The pharmaceutical industry grapples with skyrocketing drug development costs, exacerbated by a 60-90% failure rate in clinical trials for drugs that initially pass animal testing. The quest for improved pre-clinical models, mirroring human disease physiology, emerges as a pivotal solution to enhance drug development pipeline efficiency and mitigate costs. This challenge intersects with the bioconvergence revolution, where deep technology and fundamental biology merge, promising the true digitization of biology, predicted by Nvidia's CEO Jensen Huang to be "flat out the next biggest revolution ever.”

By harnessing nanotechnology, imec pioneers humanized preclinical models, advancing our understanding of diseases like Parkinson's and specialized systems such as the blood-brain-barrier. This approach addresses industry needs for scaling and robustness of these microphysiological systems. 

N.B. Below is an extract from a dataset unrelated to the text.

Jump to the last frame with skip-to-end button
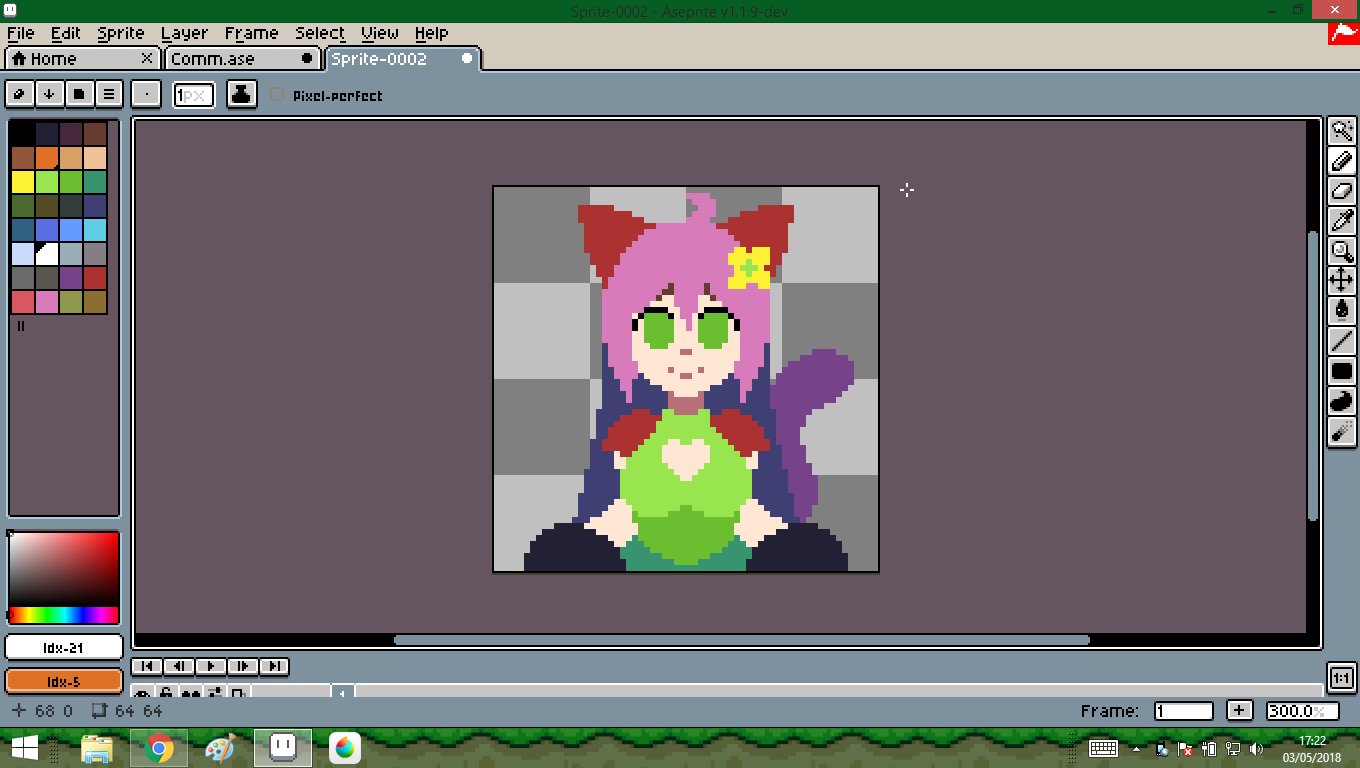This screenshot has width=1360, height=768. point(273,666)
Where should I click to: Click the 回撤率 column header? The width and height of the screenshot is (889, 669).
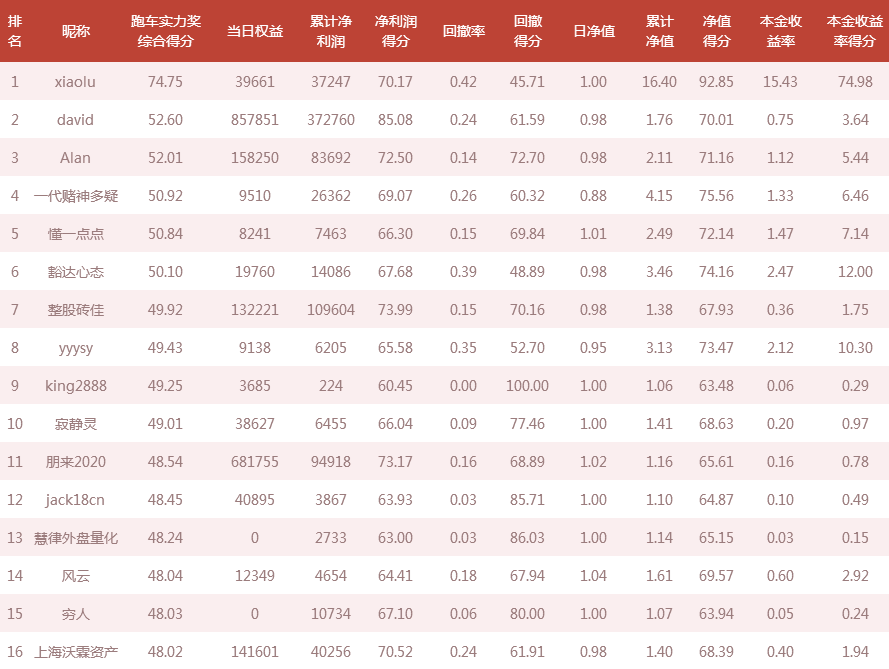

However, these bioconvergent tools are a means to an end as the true value lies in the otherwise unattainable data-driven insights that these tools will bring to the end-users. Yet, the journey from innovation to end-user adoption faces a funding valley of death. Imec, with its track-record in driving the semiconductor roadmap through running pre-competitive programs, advocates for replicating its efficient collaborative funding model to drive the bioconvergence roadmap, sharing costs and risks, while accelerating the delivery of transformative healthcare solutions.